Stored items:

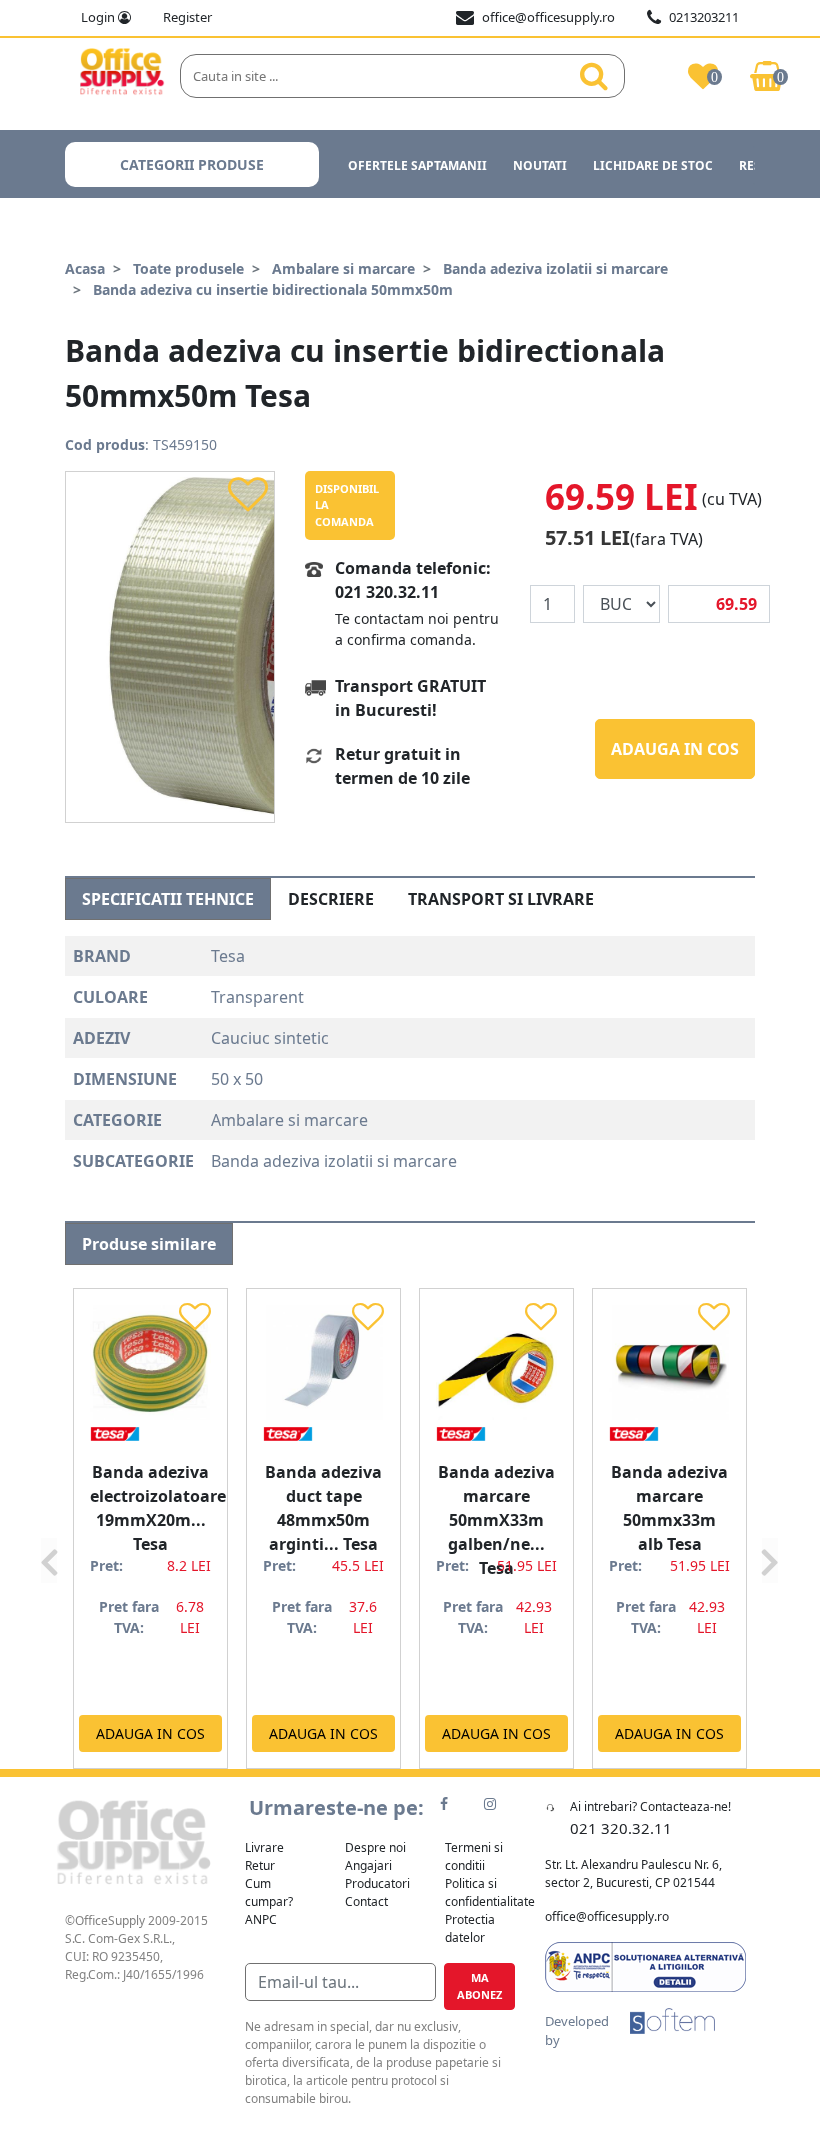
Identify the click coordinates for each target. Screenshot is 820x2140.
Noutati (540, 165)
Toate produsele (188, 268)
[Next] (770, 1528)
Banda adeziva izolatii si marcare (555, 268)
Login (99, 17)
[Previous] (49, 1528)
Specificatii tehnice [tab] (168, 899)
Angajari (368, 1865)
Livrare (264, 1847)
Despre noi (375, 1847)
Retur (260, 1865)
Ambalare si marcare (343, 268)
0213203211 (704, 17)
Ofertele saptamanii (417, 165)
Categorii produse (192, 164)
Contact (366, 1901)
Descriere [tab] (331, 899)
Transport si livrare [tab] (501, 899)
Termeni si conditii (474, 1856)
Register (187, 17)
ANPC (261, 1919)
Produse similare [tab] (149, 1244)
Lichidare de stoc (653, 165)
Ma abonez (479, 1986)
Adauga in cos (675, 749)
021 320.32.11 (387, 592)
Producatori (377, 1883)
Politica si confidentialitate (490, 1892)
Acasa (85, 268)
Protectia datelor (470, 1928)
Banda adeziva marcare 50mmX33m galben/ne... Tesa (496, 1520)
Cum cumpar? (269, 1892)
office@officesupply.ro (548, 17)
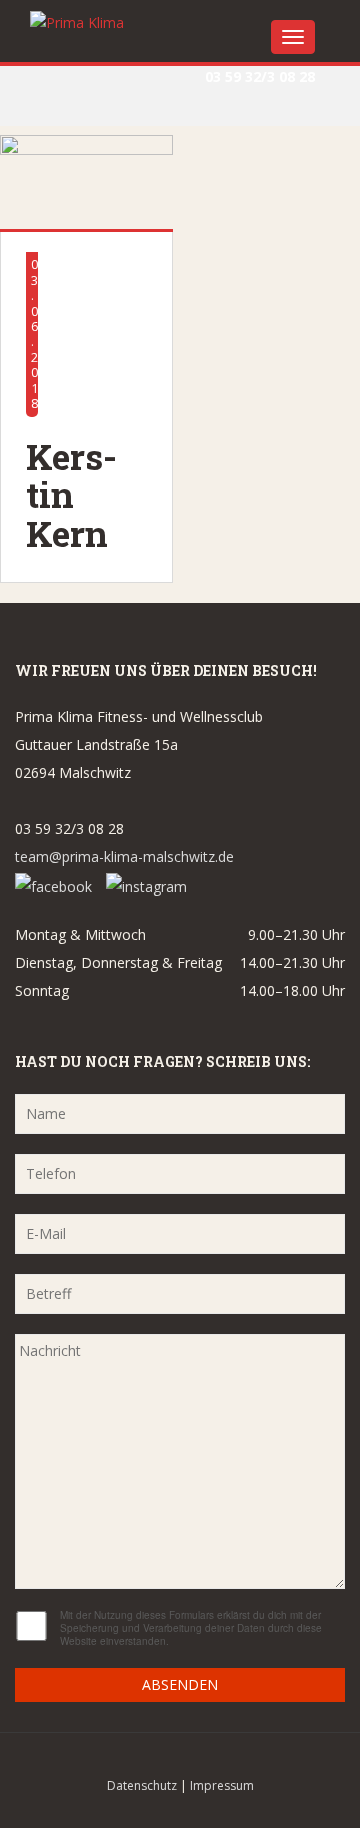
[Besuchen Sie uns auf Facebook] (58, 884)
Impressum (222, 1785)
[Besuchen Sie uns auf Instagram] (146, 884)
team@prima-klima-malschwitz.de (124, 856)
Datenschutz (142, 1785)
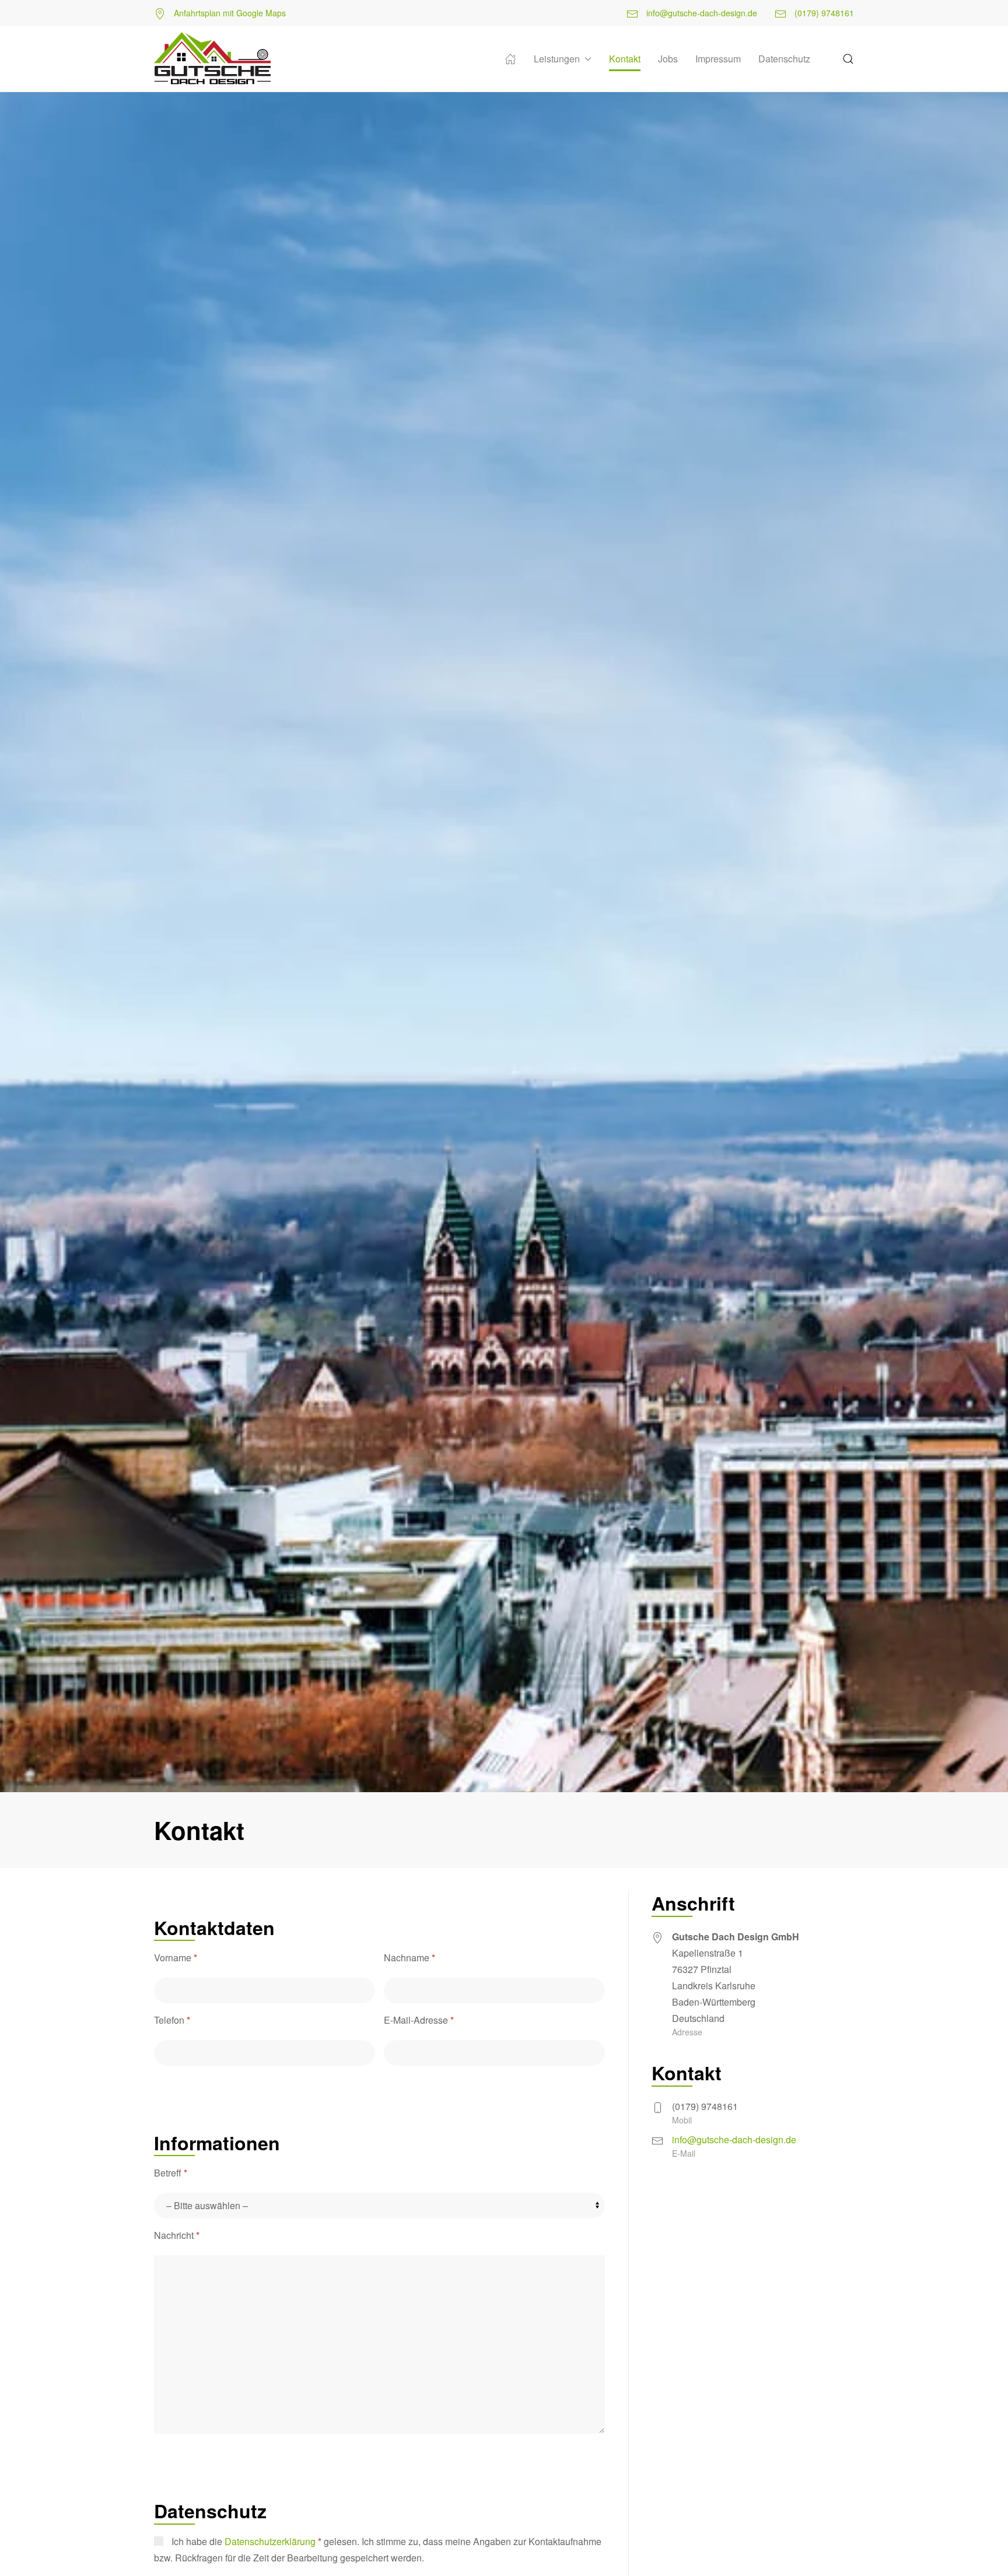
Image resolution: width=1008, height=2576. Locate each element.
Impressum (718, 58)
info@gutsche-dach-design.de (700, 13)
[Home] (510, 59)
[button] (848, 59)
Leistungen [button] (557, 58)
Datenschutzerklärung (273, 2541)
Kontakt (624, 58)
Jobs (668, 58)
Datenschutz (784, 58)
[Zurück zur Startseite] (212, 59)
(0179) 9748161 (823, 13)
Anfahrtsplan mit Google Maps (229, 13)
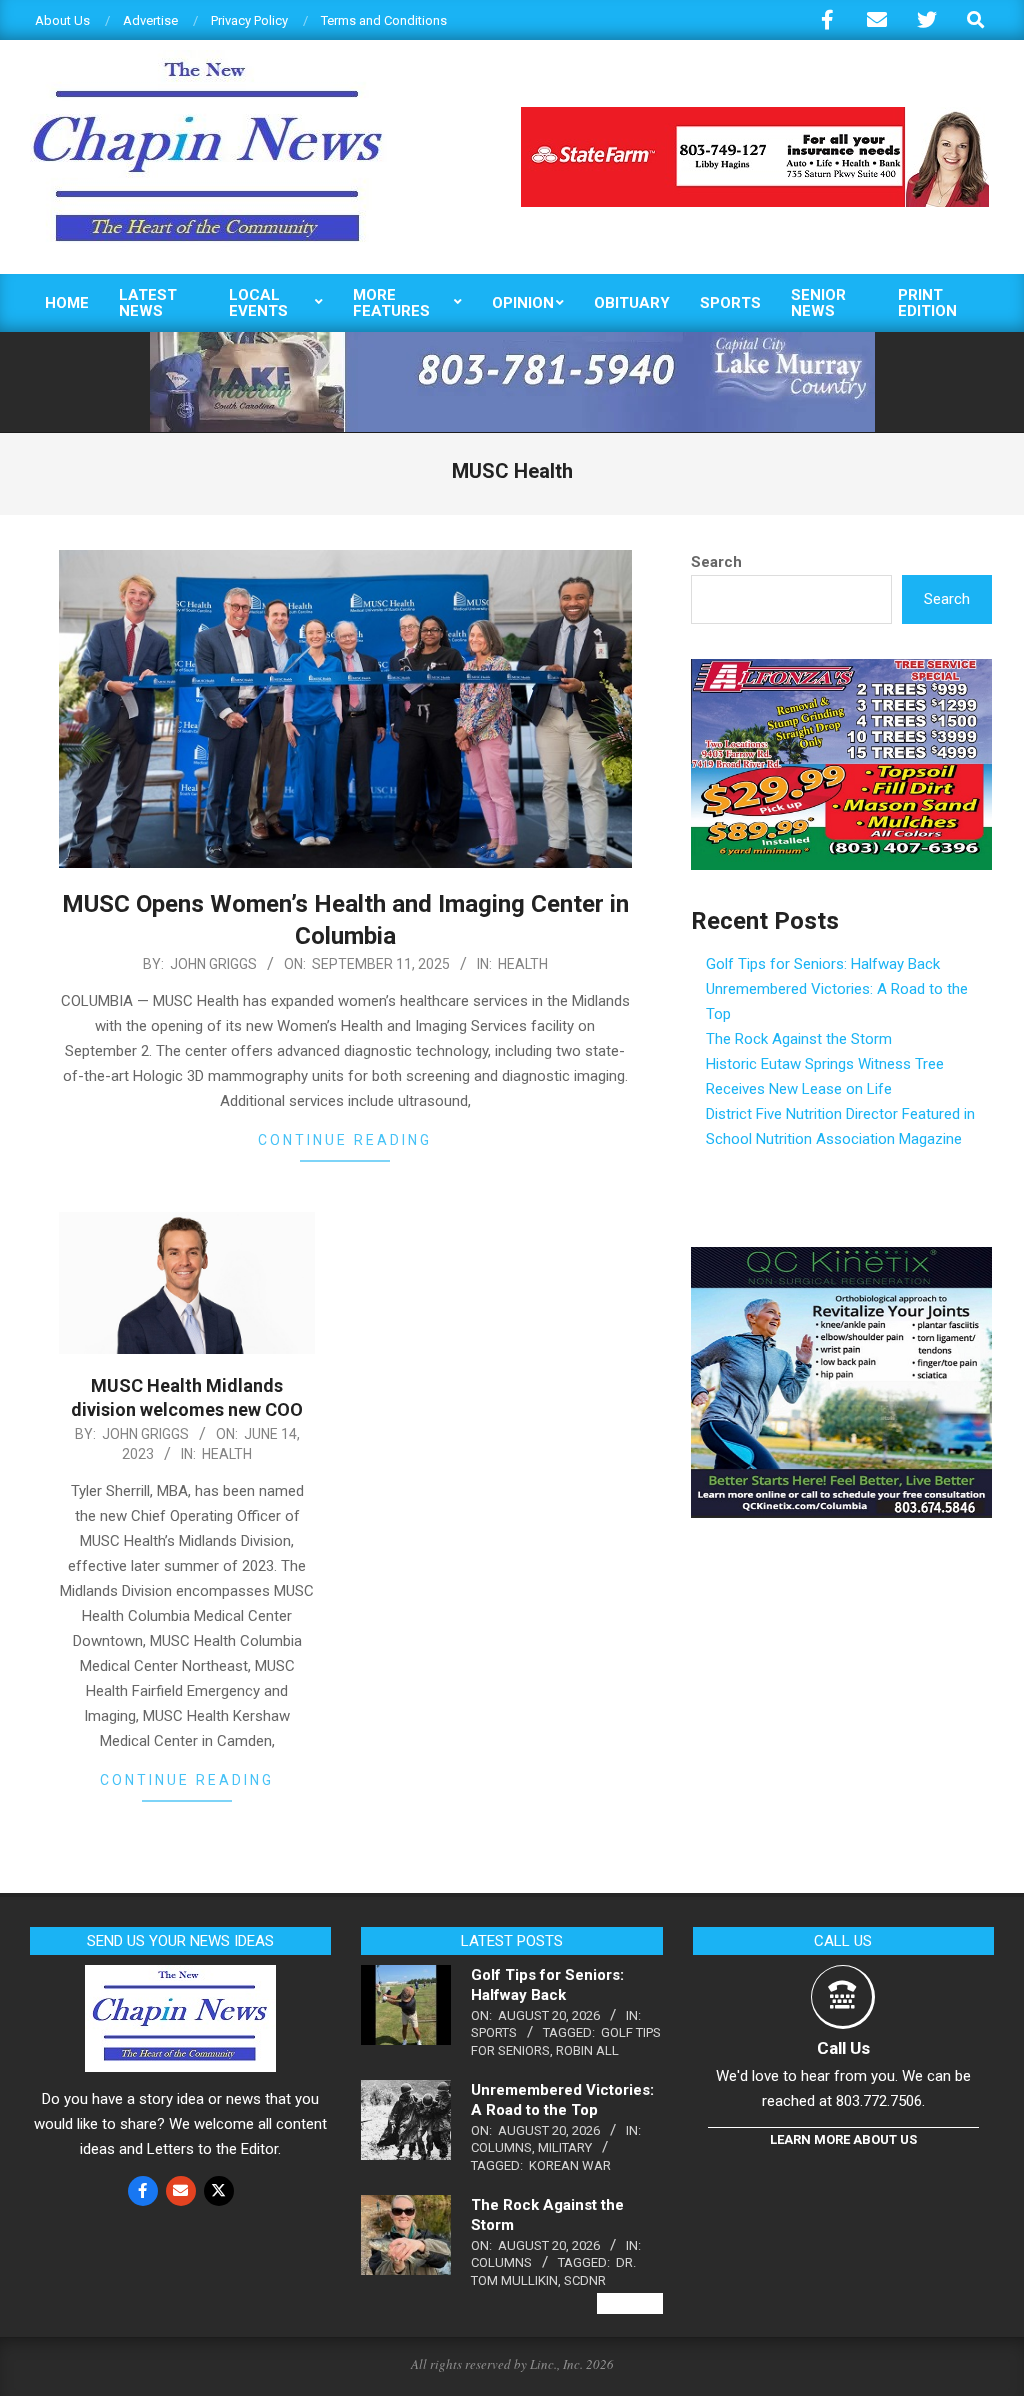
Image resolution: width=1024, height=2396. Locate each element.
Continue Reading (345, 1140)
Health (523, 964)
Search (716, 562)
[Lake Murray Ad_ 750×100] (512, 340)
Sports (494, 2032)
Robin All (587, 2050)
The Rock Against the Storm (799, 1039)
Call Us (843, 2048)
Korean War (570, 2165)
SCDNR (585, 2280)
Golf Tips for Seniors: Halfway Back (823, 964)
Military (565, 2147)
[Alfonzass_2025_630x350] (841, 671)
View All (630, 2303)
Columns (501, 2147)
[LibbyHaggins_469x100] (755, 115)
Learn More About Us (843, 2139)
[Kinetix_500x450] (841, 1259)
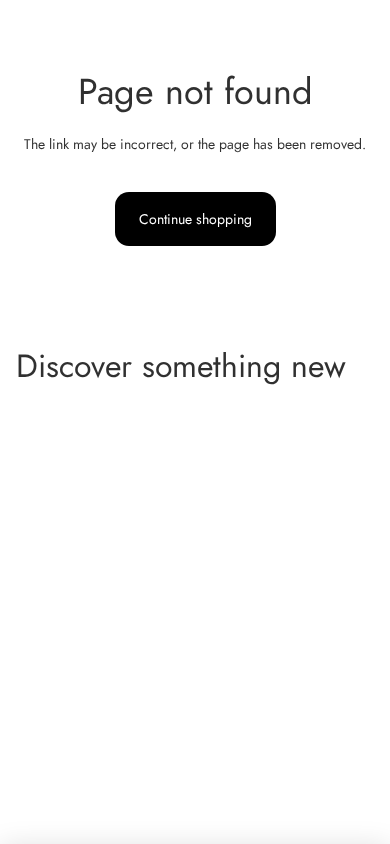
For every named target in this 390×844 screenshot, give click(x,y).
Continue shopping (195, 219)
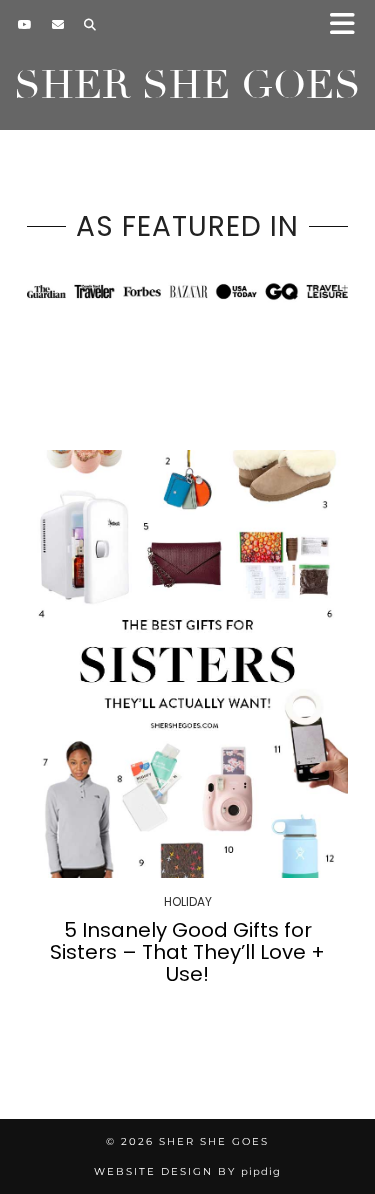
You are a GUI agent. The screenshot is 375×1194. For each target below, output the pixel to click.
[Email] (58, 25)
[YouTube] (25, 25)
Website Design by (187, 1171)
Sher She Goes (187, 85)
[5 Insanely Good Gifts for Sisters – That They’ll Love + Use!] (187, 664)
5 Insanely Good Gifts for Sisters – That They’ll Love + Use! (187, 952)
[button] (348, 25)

* _Problem statement_
Go to the line that contains "For every named" and copy exactly from there through the last line of the records above, both included. Omit pictures.

* _Reply_
For every named target in this 390×844 screenshot, give click(x,y).
Continue shopping (195, 219)
You are a GUI agent. The screenshot is 375×1194. For each target below, output the pixel to click.
[Email] (58, 25)
[YouTube] (25, 25)
Website Design by (187, 1171)
Sher She Goes (187, 85)
[5 Insanely Good Gifts for Sisters – That They’ll Love + Use!] (187, 664)
5 Insanely Good Gifts for Sisters – That They’ll Love + Use! (187, 952)
[button] (348, 25)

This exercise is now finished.